[TO DO] Word for word, repeat the data that follows. Do not include the pictures.

Stored items

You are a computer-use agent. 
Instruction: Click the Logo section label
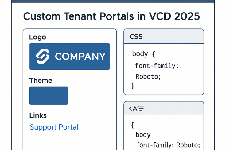37,37
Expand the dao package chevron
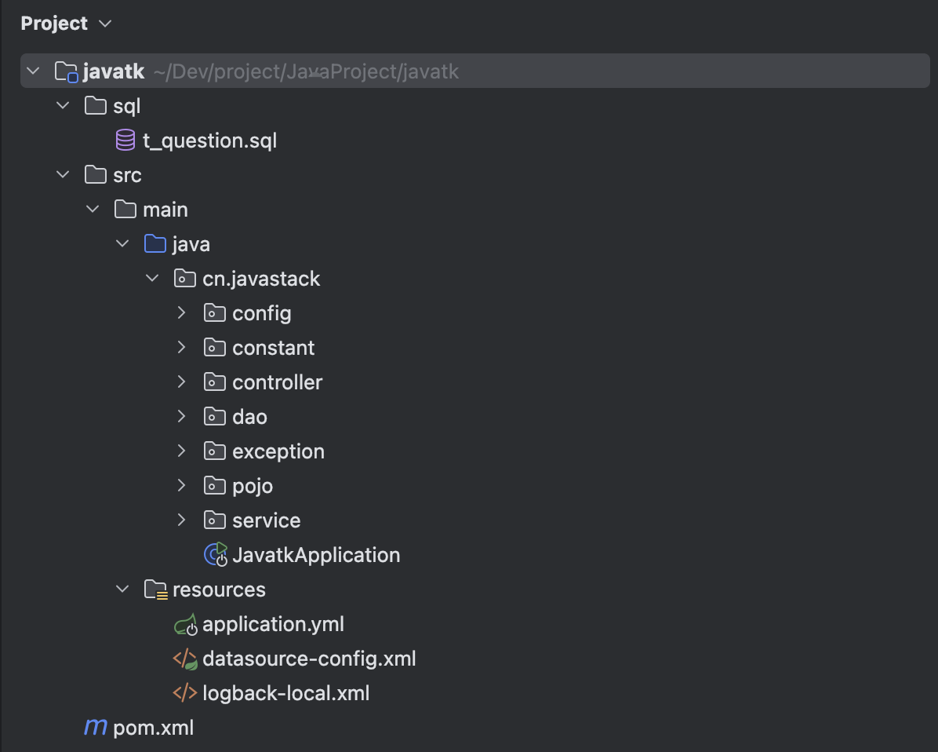This screenshot has width=938, height=752. tap(182, 417)
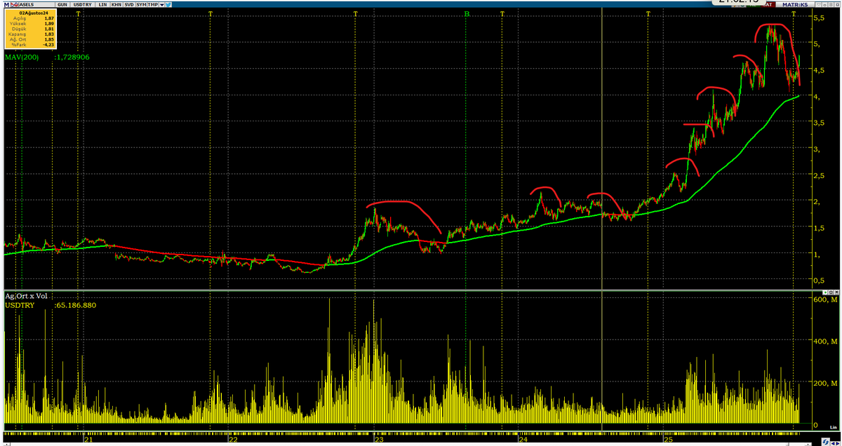Expand the dropdown arrow next to TMP
842x446 pixels.
tap(162, 5)
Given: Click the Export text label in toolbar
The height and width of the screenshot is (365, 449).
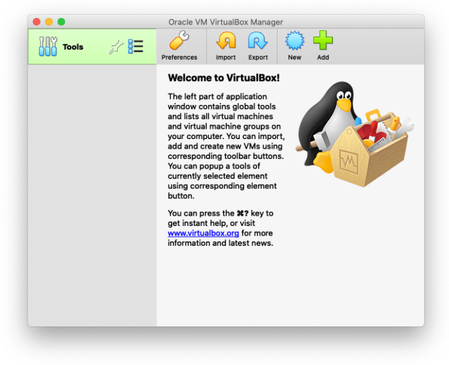Looking at the screenshot, I should pyautogui.click(x=258, y=57).
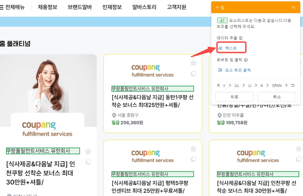
Task: Star the large 인천쿠팡 card with woman photo
Action: click(x=88, y=151)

[ANSWER BOX]
You are a computer-use agent. 
Instruction: Click the Logo section label
37,37
Expand the dao package chevron
This screenshot has width=938, height=752. tap(182, 417)
Expand the dropdown arrow next to TMP
842x446 pixels.
tap(162, 5)
Given: Click the Export text label in toolbar
The height and width of the screenshot is (365, 449).
Looking at the screenshot, I should pyautogui.click(x=258, y=57).
Task: Star the large 인천쿠팡 card with woman photo
Action: click(x=88, y=151)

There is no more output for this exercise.